◆ Trabalho pedido:
(1) Reproduza integralmente a crítica ao filme O Bêbado, sem qualquer alteração.
(2) Nas entradas, reescreva apenas o trecho que começa na linha que contém "This screenshot has" e termina na linha que contém "coord(137,400)", substituindo "list" por "table" e mantendo todo o resto idêntico. Não inclua as imagens na resposta.

Surpresa mas non troppo...

Se há pouco escrevia surpresa era apenas porque o nome do realizador é desconhecido para todos os que não frequentam o circuito dos curtas nos festivais. André Marques aí tem obra e é um dos realizadores nacionais que, com formação na Roménia, criou um universo próprio, algures entre uma liberdade de movimentos contagiante e um questionamento das formas, coisas que, aliás, são bem visíveis nesta primeira obra.

Uma tragédia setubalense com noite, noite escura. Poucos diálogos e entrada funesta numa antecâmara de dor e sofrimento numa história sobre tráfico de mulheres. Assim à partida, é sinopse para afastar o chamado espectador do shopping, mas Marques, também ele setubalense, filma um universo de álcool e miséria humana com um cinema que toca o coração de um outro tipo de espectador, aquele que tem coragem de sentir o mal do mundo, neste caso com uma potência dramática que é rigorosa. Uma câmara que filma a sério uma cidade, dos bares manhosos de um bas-fond triste a ruas despidas e reais. 

Balada de anjos

O bêbado do título é um trintão desempregado que caiu nas malhas da dependência ao álcool. Sentimos que o seu coração ainda bate mesmo mergulhado no inferno, seja na relação com a mãe, seja quando descobre uma rapariga a fugir da máfia dos tráficos humanos. É aí que este conto fica mais uma balada sobre anjos. Com acasos, fintas do destino e uma firme descaída a aceitar os princípios da decência humana.

O Bêbado pode ser também recomendado a quem acredita mesmo nesta crença do cinema português. Cinema português do qual brota uma hipótese de uma segurança de estilo que parece emprestada ao cinema romeno mais áspero. Estas fusões boas nunca dão ressaca.

Já agora, que se saiba, ninguém cá filma uma perseguição de automóveis com um suspense tão conseguido, nem cenas de abuso sexual tão sufocantes. André Marques entrou no mapa dos cineastas portugueses sem lobbie que importam ficar sob vigia cinéfila.

◆ Entradas listadas:
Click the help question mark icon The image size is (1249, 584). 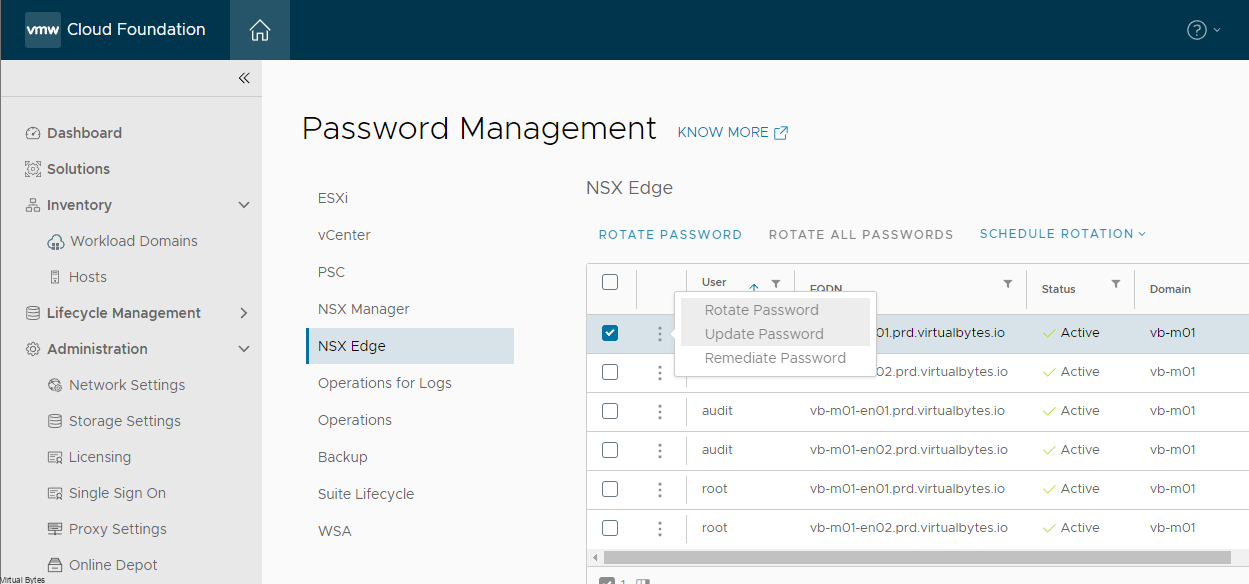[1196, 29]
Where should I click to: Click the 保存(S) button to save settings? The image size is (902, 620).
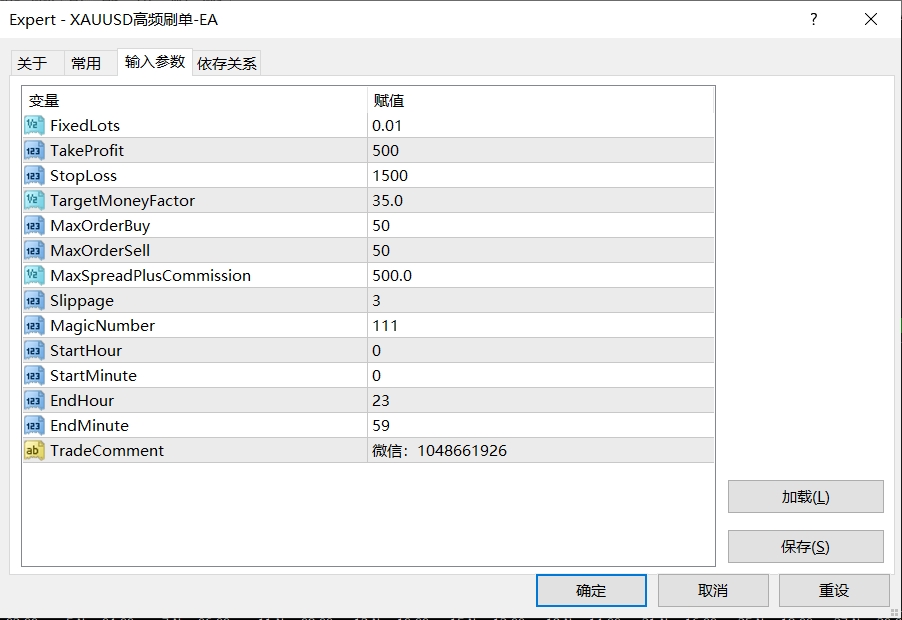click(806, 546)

...

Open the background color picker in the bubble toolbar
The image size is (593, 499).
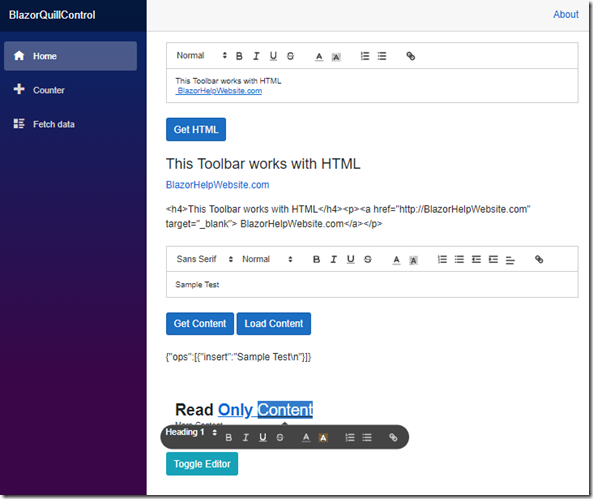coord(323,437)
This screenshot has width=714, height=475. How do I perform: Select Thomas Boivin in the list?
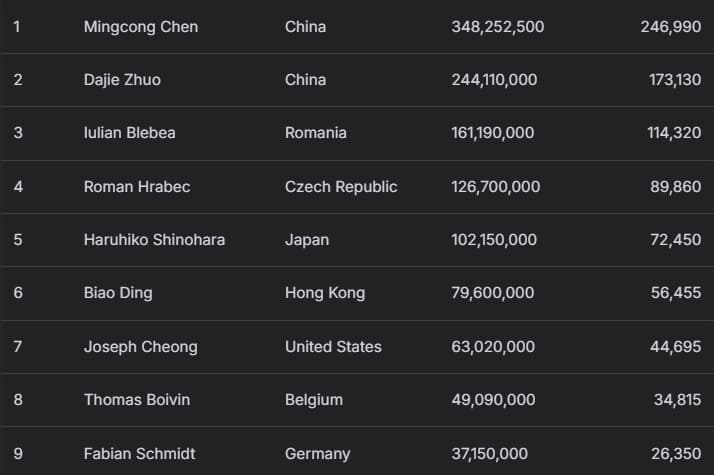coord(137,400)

◆ Respostas por tarefa:
(1)
Surpresa mas non troppo...

Se há pouco escrevia surpresa era apenas porque o nome do realizador é desconhecido para todos os que não frequentam o circuito dos curtas nos festivais. André Marques aí tem obra e é um dos realizadores nacionais que, com formação na Roménia, criou um universo próprio, algures entre uma liberdade de movimentos contagiante e um questionamento das formas, coisas que, aliás, são bem visíveis nesta primeira obra.

Uma tragédia setubalense com noite, noite escura. Poucos diálogos e entrada funesta numa antecâmara de dor e sofrimento numa história sobre tráfico de mulheres. Assim à partida, é sinopse para afastar o chamado espectador do shopping, mas Marques, também ele setubalense, filma um universo de álcool e miséria humana com um cinema que toca o coração de um outro tipo de espectador, aquele que tem coragem de sentir o mal do mundo, neste caso com uma potência dramática que é rigorosa. Uma câmara que filma a sério uma cidade, dos bares manhosos de um bas-fond triste a ruas despidas e reais. 

Balada de anjos

O bêbado do título é um trintão desempregado que caiu nas malhas da dependência ao álcool. Sentimos que o seu coração ainda bate mesmo mergulhado no inferno, seja na relação com a mãe, seja quando descobre uma rapariga a fugir da máfia dos tráficos humanos. É aí que este conto fica mais uma balada sobre anjos. Com acasos, fintas do destino e uma firme descaída a aceitar os princípios da decência humana.

O Bêbado pode ser também recomendado a quem acredita mesmo nesta crença do cinema português. Cinema português do qual brota uma hipótese de uma segurança de estilo que parece emprestada ao cinema romeno mais áspero. Estas fusões boas nunca dão ressaca.

Já agora, que se saiba, ninguém cá filma uma perseguição de automóveis com um suspense tão conseguido, nem cenas de abuso sexual tão sufocantes. André Marques entrou no mapa dos cineastas portugueses sem lobbie que importam ficar sob vigia cinéfila.

(2)
This screenshot has width=714, height=475. How do I perform: Select Thomas Boivin in the table?
coord(137,400)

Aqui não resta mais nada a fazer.